* _What you should do_
Locate every line in the records below that holds the word "computer" and return each one.

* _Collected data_
+ + + + + + +
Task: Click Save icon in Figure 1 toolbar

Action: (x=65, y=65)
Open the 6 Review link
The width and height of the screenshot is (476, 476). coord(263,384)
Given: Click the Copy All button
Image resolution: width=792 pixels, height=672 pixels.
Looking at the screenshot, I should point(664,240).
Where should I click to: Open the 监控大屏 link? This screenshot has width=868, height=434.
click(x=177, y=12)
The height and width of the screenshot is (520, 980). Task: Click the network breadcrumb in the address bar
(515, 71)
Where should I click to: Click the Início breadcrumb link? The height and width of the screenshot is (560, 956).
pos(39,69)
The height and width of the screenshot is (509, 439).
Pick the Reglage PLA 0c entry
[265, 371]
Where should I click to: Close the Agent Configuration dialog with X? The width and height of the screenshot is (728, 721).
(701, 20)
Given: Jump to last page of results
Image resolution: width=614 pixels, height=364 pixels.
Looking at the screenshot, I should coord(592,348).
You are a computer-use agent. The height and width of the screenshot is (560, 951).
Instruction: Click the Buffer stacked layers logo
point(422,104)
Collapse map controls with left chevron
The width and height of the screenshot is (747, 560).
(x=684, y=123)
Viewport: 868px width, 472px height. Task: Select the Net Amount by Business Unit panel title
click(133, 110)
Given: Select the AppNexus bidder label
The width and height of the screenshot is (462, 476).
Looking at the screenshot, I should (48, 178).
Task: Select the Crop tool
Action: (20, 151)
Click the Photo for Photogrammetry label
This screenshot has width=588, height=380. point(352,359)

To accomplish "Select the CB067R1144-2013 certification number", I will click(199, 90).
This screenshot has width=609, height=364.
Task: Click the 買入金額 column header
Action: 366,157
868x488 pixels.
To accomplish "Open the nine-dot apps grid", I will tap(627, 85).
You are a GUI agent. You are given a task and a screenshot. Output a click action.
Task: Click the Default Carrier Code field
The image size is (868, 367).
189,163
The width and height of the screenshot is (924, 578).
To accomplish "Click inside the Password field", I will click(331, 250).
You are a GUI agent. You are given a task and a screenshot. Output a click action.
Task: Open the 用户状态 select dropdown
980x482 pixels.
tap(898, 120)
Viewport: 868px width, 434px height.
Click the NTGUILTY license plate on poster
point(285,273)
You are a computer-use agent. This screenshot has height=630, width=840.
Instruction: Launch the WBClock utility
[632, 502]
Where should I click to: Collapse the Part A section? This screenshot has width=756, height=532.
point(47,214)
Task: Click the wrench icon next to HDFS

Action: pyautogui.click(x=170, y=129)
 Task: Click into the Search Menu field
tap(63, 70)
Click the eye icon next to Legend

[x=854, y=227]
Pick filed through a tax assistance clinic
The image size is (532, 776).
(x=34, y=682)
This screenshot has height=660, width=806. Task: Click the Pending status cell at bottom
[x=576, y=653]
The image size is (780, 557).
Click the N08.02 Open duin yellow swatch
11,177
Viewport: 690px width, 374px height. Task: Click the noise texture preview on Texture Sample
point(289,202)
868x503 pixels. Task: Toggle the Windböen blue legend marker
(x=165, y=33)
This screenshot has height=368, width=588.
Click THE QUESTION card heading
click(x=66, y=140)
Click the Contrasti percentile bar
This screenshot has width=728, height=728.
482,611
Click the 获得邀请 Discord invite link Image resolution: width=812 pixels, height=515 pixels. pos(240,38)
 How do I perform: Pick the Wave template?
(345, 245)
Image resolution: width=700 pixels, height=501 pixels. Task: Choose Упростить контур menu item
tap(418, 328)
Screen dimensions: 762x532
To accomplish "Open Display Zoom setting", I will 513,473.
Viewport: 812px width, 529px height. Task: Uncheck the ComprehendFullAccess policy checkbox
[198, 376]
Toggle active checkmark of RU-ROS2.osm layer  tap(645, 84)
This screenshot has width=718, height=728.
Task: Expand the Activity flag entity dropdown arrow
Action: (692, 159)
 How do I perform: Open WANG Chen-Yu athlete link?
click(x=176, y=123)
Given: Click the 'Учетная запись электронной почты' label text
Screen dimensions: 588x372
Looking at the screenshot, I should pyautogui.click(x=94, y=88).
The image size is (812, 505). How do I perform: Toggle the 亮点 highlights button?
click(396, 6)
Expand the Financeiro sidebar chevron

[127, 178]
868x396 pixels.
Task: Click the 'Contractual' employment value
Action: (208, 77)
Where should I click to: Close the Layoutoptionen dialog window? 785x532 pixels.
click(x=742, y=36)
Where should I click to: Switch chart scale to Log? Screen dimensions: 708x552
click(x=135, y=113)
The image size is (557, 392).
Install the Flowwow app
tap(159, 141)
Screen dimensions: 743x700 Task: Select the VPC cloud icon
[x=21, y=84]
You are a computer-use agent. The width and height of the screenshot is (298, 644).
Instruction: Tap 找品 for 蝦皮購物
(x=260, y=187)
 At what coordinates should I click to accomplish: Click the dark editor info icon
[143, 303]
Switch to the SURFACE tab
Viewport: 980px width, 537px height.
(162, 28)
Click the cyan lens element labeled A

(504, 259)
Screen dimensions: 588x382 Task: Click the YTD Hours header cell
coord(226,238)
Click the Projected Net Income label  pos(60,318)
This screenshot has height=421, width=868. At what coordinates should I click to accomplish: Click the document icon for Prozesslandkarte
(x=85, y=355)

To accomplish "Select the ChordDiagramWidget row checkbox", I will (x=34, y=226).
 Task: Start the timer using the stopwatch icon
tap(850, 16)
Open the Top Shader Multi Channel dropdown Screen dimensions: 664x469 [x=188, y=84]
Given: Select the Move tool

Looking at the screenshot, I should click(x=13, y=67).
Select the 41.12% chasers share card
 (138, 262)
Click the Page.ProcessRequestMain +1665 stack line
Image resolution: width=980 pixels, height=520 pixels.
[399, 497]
+ + + + + + +
* _Response area_
You are a computer-use agent. The height and width of the screenshot is (560, 951).
You are a computer-use agent. This screenshot has height=630, width=840.
You are a computer-use agent. The width and height of the screenshot is (298, 644).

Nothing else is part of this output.